Hello,
I’m trying to get the kong ingress working in Kubernetes and I’m encountering this peculiarity with the db-less Kubernetes-only config.
We’re exposing nodePort 30256 as follows:
apiVersion: v1
kind: Service
metadata:
annotations:
name: kong-proxy
namespace: kong4k8s
spec:
ports:
- name: proxy
port: 80
protocol: TCP
targetPort: 8000
nodePort: 30264 - name: proxy-ssl
port: 443
protocol: TCP
targetPort: 8443
nodePort: 30265
selector:
app: ingress-kong
type: NodePort
When I do this, I get an error going to any URL being serviced by this ingress:
400 Bad Request
The plain HTTP request was sent to HTTPS port
When I switch the 30265 nodePort to the non-ssl proxy as such:
apiVersion: v1
kind: Service
metadata:
annotations:
name: kong-proxy
namespace: kong4k8s
spec:
ports:
- name: proxy
port: 80
protocol: TCP
targetPort: 8000
nodePort: 30265 - name: proxy-ssl
port: 443
protocol: TCP
targetPort: 8443
nodePort: 30264
selector:
app: ingress-kong
type: NodePort
My webpages start loading correctly again.
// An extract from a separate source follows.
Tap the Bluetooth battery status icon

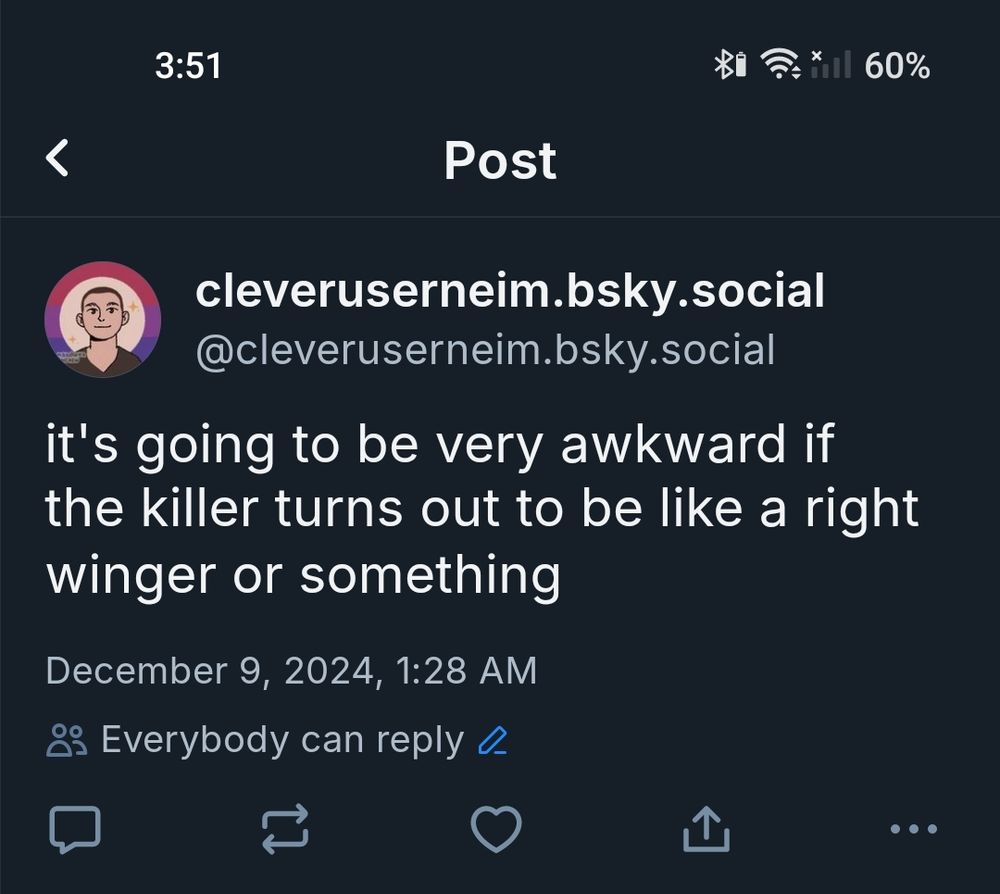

HOWEVER, it still seems like internally they’re being non-http somehow? I know this because I have an app that dumps all headers, and the X-Forwarded-Port is 80. I also see redirect_uri’s reflecting “http” URLs.
I am hitting my app on https via my browser all the time, so I don’t know where the non-https thing lies in this whole flow. My suspicions are it’s to do with the “proxy” vs “proxy-ssl” in my config. I’d suspect I want “proxy-ssl” to be the thing servicing the nodePort of 30265, but like I said, when I do, I get the 400 error.
What am I doing wrong here, aside from choosing IT as a career path?